Look for the word "section" in the entries below, then copy every line that has it.

'''

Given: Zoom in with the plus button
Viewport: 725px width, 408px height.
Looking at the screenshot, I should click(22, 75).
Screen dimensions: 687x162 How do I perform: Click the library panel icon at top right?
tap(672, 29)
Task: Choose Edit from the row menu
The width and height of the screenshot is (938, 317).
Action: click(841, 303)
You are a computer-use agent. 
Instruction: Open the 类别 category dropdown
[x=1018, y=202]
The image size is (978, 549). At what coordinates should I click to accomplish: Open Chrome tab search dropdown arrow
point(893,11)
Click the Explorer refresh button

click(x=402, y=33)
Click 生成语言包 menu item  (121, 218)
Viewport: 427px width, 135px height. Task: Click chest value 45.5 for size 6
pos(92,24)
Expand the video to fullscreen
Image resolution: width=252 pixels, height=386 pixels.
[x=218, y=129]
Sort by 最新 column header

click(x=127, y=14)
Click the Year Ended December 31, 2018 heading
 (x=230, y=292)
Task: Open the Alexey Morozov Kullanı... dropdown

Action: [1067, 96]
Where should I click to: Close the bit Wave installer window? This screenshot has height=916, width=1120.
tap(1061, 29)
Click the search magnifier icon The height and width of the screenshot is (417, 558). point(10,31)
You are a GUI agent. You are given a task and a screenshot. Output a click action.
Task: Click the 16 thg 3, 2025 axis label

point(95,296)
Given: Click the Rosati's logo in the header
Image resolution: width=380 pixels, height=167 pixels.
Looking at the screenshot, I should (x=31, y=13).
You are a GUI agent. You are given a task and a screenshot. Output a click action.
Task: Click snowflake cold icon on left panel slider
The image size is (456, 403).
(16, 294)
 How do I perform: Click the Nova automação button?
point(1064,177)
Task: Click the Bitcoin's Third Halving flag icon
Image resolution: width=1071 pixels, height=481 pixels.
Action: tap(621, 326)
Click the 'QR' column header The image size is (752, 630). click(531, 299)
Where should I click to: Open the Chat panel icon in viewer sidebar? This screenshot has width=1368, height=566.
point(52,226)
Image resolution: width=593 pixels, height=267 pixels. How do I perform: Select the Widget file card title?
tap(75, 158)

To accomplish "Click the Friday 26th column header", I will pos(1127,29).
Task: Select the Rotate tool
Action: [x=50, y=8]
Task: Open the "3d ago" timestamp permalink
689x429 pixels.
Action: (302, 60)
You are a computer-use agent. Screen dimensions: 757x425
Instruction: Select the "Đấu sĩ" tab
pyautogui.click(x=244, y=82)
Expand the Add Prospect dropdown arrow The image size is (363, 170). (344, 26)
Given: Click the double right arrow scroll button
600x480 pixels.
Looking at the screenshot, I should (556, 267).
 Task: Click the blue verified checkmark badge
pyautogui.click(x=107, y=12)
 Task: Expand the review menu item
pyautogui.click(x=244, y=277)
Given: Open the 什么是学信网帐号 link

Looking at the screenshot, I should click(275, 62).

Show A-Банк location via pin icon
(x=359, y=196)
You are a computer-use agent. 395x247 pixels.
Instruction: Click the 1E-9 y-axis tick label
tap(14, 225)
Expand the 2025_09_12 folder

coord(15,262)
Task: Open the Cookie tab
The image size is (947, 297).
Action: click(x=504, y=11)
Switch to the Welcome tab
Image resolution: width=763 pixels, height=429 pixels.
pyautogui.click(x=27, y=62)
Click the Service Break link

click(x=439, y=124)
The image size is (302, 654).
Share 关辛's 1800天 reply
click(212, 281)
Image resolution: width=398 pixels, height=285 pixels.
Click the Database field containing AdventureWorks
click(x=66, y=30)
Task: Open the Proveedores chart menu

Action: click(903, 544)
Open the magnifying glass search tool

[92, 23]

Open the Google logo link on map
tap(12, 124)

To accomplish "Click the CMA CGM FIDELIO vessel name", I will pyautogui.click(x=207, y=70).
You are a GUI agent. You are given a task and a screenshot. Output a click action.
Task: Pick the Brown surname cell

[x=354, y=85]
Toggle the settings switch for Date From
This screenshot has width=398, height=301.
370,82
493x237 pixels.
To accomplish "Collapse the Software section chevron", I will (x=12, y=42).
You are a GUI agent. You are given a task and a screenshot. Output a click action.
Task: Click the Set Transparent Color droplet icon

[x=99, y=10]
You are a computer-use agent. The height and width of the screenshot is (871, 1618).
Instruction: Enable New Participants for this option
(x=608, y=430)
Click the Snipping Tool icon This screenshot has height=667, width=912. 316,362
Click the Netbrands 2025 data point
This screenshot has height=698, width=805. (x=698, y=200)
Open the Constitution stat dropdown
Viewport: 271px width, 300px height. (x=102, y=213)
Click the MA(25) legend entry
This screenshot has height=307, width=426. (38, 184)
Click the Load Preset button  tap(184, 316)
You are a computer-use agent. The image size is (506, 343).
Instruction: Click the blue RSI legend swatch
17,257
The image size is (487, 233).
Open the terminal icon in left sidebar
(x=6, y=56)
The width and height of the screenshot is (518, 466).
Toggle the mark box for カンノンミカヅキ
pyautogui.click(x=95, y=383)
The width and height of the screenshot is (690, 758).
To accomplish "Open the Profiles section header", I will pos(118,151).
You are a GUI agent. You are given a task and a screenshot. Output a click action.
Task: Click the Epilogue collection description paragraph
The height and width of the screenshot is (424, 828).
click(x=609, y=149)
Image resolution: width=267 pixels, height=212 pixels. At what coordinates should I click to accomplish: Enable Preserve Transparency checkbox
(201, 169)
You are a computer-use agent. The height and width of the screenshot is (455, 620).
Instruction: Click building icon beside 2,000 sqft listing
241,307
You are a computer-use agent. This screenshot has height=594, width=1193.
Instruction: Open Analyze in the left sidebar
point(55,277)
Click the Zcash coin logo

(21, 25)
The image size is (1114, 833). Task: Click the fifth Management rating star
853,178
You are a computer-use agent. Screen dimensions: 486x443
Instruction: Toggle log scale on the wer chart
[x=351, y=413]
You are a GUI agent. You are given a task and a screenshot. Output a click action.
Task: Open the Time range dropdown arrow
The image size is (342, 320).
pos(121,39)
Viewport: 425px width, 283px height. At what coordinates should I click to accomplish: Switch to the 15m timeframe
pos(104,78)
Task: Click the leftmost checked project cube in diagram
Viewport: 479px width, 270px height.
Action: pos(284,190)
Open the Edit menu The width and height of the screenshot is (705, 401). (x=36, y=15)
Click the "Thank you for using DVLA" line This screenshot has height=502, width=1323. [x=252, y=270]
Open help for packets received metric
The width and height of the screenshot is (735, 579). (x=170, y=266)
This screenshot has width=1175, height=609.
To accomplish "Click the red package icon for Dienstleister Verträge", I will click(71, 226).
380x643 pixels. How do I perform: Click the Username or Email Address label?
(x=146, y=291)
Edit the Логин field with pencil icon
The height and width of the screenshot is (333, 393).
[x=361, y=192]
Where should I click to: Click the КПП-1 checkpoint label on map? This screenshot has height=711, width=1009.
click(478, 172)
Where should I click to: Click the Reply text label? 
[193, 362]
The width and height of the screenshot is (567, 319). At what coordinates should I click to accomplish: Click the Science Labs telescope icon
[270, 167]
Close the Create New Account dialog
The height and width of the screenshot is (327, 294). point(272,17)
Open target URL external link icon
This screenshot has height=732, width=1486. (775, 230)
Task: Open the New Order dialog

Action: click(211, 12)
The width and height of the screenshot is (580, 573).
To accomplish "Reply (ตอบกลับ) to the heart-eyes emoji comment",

'''

— Answer space —
To accomplish "Collapse the Software section chevron", I will (x=12, y=42).
To accomplish "Open the Profiles section header", I will pos(118,151).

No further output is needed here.